Title : Minimally invasive approach to adult spine deformity using minimally invasive stabilization (MISt) technique
Abstract:
Minimally invasive spine surgery (MIS) was not applicable to the adult patients with spinal deformity having a worsened global balance on the sagittal plane. Recently, XLIF has enabled a frontal approach to dissociate intervertebral disc and minimally invasive insertion of cage with a frontal angle of 10 degrees in all cases except for L5/S. In this study, we present our minimally invasive approaches for the treatment of spinal deformity in adult patients admitted to our hospital.
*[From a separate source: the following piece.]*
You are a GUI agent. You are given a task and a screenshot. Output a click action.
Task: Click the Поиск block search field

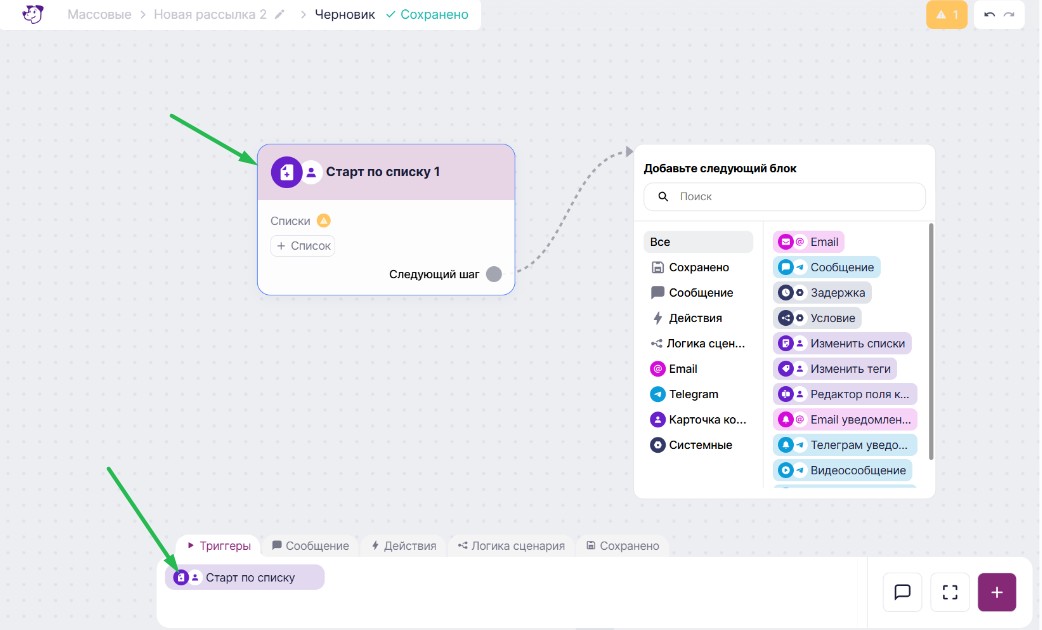tap(785, 197)
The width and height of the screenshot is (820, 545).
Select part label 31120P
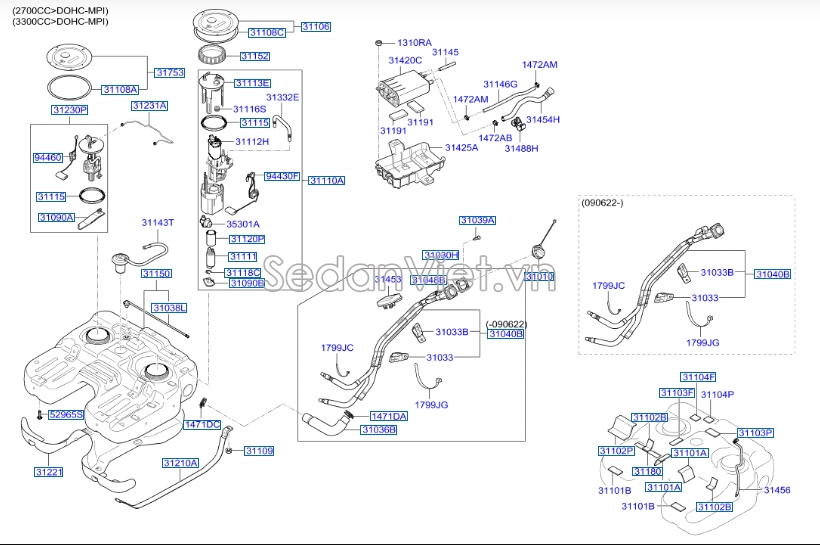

Subjects and methods: Fifty-eight patients (26 men and 32 women, average age 72.6 years) with spine deformity due to kyphosis or scoliosis who underwent MIS using XLIF were studied.
Results: Total blood loss was the least (662 g). The average bed rest period was 3.2 days. X-ray evaluations before and after operation revealed that 1) SVA was improved from 12.3° to 6.4° 2) LL was improved from 12.5° to 43.8°. 3) PT was improved from 39.7° to 24.5°. 4) PI-LL became 10.1°.
Discussion: Minimally invasive approach is very important in corrective spinal fusion surgery for the treatment of spine deformity because most patients are old. Clinical outcomes, however, are not satisfactory even though minimal invasiveness is achieved using PPS if adequate correction cannot be obtained. We divided the patients in 3 groups and applied PPS in different ways to achieve similar clinical outcomes to open surgery. We could attain satisfactory correction in every group.
Conclusion: Satisfactory correction and minimal invasiveness in spinal fusion surgery for the treatment of adult spine deformity is possible using XLIF and PPS if we apply this method to appropriate patients.